Google's bread has always been buttered with revenue from their search component. Publishers have been treated as black sheep, even though it is OUR sites they index and spam to their SERPs. It's a real neat game they've got going, but with the economy in the crapper, I think more publishers will turn elsewhere if G doesn't start treating small web sites better. There are a slew of alternatives out there now with more every day. Plus, webmasters can always sell their own space (oops, I forgot, that's VERBOTEN in Google-land).

I'm just a little caustic this morning, as my eCPM has dipped below $1. It's really sort of sad, after G sold us on the majesty of their "targeting" technology. It's more like, "we'll throw up whatever crappy ads we can, until you decide to bail."

Trying to get in the inaugural mood...

signor_john




msg:3830423
 4:00 pm on Jan 20, 2009 (gmt 0)

Your reply suggests that many advertisers are seeing a negative ROI

No, it doesn't. It merely implies that advertisers who can profit with one- or two-cent clicks might see a negative ROI with five- or cent clicks.

Simple: Credibility within the publishing community. Believe me, once a competitor comes along with a better product, many publishers will leave Google.

We've been hearing that for years, and it hasn't happened yet. Odd, isn't it? If AdSense were such a lousy network for publishers, you'd think someone would have come up with a more competitive product by now. Still, that isn't my worry or yours. As far as I'm concerned, Google can decide whether one- and two-cent clicks are a threat to the viability of the AdSense network, since (a) it's their network, and (b) they're in a better position to make that judgment than I am.

Scurramunga




msg:3830492
 5:20 pm on Jan 20, 2009 (gmt 0)

how would Google benefit from setting (or allowing publisher-determined) higher minimums?

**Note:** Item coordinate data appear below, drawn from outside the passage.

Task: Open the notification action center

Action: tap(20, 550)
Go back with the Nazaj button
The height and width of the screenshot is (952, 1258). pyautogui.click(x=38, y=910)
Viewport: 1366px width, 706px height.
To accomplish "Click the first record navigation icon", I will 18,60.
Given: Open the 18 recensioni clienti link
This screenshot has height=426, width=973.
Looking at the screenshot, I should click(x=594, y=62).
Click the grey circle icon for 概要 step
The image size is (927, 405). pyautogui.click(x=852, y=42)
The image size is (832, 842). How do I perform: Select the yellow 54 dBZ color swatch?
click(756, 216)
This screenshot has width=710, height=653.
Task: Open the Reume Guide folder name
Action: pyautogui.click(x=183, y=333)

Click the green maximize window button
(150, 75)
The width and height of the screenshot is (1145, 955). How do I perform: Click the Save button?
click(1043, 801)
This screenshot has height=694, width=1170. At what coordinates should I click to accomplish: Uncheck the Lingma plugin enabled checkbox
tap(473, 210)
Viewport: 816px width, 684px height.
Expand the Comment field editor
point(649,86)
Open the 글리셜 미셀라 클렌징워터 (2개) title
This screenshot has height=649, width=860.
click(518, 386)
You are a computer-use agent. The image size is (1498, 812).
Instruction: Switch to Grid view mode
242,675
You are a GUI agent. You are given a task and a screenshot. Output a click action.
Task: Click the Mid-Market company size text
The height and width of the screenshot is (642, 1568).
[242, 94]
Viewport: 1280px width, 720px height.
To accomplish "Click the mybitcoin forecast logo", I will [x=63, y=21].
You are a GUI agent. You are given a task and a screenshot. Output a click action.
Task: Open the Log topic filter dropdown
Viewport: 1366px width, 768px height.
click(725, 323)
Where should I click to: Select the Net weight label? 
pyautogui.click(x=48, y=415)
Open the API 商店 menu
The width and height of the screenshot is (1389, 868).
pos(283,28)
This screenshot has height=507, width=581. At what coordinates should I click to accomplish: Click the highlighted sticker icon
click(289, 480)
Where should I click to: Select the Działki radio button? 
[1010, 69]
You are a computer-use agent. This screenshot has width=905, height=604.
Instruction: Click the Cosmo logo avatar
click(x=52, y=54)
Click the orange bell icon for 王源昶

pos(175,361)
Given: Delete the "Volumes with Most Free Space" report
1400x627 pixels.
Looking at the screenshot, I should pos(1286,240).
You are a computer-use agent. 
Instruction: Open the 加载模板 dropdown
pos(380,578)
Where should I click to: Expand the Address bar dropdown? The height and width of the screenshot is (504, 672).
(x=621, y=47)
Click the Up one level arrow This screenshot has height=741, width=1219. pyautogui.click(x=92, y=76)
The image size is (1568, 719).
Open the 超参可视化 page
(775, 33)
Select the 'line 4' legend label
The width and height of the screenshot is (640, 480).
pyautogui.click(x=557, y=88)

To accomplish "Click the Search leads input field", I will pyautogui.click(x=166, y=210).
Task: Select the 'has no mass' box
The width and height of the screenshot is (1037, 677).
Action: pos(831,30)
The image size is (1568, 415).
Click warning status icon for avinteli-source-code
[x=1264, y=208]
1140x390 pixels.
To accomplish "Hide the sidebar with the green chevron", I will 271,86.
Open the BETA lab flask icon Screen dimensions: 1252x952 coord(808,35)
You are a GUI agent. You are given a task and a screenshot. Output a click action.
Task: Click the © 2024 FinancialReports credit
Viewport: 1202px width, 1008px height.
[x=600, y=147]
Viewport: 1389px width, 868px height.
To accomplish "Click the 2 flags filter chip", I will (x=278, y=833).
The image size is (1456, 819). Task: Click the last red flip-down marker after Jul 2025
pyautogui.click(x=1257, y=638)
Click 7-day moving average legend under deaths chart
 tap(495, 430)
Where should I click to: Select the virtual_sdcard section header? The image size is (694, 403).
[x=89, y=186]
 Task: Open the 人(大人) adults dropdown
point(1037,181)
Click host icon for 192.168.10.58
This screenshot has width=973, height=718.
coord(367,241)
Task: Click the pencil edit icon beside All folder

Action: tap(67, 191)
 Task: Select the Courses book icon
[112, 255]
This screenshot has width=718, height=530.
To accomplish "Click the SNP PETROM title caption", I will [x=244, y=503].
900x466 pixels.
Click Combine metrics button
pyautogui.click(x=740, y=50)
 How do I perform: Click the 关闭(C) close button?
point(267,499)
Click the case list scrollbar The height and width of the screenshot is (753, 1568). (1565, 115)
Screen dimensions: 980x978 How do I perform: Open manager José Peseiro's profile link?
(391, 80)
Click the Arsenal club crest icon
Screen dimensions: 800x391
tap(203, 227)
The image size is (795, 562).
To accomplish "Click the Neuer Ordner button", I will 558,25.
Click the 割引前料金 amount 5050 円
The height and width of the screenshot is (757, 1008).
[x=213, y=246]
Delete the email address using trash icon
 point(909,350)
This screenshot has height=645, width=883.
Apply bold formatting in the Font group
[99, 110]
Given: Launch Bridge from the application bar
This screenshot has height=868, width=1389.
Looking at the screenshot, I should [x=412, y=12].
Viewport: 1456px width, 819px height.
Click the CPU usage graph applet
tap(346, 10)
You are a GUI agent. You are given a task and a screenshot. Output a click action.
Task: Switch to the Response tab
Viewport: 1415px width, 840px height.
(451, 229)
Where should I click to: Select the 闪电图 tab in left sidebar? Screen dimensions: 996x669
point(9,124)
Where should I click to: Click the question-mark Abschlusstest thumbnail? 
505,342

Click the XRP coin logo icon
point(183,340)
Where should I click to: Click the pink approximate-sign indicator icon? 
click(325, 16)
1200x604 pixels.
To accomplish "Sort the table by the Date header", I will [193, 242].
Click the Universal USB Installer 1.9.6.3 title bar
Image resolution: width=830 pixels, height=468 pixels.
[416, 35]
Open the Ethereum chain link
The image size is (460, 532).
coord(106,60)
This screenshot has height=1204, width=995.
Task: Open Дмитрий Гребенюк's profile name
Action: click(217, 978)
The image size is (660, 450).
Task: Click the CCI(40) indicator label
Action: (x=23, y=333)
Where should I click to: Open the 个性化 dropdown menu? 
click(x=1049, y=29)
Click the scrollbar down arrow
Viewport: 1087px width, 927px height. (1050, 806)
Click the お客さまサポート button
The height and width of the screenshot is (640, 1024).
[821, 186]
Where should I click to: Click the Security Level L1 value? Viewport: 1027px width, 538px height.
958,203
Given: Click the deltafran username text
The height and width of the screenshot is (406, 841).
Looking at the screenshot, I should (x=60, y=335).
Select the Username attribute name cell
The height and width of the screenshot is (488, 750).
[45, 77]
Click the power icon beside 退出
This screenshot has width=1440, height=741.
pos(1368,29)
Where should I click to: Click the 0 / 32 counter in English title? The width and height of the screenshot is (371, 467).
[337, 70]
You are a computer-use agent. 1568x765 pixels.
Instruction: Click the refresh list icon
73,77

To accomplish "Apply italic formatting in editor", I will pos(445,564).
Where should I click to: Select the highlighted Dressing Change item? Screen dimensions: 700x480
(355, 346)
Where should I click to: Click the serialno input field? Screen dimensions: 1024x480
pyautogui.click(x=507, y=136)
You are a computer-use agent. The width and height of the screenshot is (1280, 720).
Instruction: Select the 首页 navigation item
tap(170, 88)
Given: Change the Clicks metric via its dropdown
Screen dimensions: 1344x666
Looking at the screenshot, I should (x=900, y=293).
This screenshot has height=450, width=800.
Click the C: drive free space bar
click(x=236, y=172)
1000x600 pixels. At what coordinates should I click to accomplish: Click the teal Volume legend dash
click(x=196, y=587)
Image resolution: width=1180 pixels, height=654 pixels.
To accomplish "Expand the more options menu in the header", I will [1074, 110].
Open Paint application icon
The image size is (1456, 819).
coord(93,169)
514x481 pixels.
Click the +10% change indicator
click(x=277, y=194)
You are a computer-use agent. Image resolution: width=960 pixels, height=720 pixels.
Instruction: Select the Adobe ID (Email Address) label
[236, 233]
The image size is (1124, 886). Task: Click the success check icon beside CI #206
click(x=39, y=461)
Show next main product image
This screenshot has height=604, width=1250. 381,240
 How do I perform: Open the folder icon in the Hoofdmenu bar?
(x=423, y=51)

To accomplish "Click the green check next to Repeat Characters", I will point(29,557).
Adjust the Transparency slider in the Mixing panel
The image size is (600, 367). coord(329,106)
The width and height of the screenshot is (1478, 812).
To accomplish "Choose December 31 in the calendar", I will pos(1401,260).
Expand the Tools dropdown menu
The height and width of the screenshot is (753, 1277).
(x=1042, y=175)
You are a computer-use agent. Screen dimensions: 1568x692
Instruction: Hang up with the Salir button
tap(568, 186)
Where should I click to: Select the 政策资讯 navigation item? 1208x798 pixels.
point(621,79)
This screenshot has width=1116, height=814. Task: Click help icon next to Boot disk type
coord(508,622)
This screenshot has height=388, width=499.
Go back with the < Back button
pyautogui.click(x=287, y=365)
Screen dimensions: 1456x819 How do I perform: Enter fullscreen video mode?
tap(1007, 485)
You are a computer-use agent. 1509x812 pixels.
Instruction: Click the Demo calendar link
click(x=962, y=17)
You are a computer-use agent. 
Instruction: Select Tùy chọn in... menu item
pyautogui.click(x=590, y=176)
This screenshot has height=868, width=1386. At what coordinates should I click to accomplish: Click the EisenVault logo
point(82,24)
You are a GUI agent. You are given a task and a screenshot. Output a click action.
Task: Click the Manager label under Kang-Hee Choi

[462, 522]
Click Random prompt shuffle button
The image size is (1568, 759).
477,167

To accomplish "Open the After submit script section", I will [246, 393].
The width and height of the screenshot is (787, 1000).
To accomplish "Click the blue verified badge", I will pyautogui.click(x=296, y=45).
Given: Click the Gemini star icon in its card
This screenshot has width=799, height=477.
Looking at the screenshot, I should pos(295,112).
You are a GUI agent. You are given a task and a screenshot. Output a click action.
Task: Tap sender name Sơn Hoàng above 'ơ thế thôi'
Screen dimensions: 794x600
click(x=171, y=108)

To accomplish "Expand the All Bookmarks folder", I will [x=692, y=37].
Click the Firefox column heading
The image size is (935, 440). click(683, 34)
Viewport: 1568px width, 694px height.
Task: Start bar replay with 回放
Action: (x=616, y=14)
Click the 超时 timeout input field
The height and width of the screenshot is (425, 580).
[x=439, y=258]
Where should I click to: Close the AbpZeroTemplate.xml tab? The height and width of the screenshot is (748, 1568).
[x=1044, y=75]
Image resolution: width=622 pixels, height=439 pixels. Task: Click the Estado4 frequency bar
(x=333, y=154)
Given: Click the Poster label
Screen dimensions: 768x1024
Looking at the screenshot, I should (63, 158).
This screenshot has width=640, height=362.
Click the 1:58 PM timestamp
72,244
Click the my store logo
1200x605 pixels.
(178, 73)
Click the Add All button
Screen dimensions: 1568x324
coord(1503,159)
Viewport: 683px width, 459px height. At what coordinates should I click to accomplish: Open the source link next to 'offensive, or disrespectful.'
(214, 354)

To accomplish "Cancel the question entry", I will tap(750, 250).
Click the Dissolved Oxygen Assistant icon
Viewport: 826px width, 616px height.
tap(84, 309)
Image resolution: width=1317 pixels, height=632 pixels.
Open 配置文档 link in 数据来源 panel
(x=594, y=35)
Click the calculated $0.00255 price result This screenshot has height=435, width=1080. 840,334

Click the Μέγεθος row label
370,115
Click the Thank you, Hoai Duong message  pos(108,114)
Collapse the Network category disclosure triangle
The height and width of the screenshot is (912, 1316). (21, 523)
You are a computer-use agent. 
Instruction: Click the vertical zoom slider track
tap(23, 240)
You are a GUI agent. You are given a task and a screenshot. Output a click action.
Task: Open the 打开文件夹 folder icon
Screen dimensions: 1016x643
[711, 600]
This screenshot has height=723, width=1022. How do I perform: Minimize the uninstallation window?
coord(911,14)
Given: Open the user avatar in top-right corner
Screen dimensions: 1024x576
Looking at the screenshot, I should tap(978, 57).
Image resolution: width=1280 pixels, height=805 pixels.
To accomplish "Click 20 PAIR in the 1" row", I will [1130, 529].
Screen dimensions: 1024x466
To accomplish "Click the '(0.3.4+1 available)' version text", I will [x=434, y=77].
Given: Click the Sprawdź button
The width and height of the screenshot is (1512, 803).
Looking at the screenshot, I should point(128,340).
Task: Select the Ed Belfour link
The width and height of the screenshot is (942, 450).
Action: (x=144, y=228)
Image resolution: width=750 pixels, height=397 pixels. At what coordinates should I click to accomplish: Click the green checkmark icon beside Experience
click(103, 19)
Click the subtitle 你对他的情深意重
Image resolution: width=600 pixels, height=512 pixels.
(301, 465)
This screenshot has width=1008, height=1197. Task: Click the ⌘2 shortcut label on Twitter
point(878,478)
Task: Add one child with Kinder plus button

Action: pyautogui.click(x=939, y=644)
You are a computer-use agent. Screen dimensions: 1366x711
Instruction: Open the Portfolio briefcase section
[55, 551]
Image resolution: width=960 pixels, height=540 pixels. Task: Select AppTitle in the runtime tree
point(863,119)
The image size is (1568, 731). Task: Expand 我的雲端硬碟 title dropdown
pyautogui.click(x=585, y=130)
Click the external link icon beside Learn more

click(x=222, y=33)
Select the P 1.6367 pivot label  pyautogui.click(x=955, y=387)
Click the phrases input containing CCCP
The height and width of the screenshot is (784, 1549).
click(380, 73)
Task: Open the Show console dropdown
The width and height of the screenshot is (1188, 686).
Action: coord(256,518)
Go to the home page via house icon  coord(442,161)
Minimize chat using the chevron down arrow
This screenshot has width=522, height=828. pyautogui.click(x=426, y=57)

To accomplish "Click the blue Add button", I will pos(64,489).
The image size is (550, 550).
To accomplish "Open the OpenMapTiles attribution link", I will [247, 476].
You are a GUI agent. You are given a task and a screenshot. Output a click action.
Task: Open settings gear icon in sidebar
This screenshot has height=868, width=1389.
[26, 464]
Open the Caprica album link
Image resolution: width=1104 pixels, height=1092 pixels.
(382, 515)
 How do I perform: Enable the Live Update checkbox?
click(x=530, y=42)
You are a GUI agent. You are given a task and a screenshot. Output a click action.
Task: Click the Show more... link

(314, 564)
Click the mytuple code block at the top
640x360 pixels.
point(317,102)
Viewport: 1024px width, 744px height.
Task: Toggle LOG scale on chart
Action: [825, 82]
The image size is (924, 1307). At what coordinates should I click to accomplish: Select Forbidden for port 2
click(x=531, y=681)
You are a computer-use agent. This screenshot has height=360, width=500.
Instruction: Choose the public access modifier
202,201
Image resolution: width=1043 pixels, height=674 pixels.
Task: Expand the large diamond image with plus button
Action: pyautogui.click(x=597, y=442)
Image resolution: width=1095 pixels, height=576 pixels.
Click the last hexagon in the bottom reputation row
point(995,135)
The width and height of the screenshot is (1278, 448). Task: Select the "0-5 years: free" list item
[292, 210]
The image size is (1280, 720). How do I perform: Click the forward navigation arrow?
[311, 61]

Possibly by allowing unfettered market forces to set an optimal equilibrum price.

Your response to this might be that excluding low ball bids goes against the definition of "unfettered" however, it must be remembered that many of the lowball bids are successful because of goood/deceptive ad copy and a high ctr. Its a very artificial market, very much "unlike an auction because it is not soley based on demand and supply.

Then there is also the element of credibility as Zett suggested, which is almost non existent in some advertising niches. Misrepresentation might not be entirely eradicated in the context of sophisticated scams, however as a means to deter arbitrageurs, it should prove to be very effective.

[edited by: Scurramunga at 5:38 pm (utc) on Jan. 20, 2009]

Scurramunga




msg:3830523
 6:01 pm on Jan 20, 2009 (gmt 0)

Google can decide whether one- and two-cent clicks are a threat to the viability of the AdSense network

One and two cent clicks in themselves are not the threat. It is the rif raf that they encourge into the network that is the threat.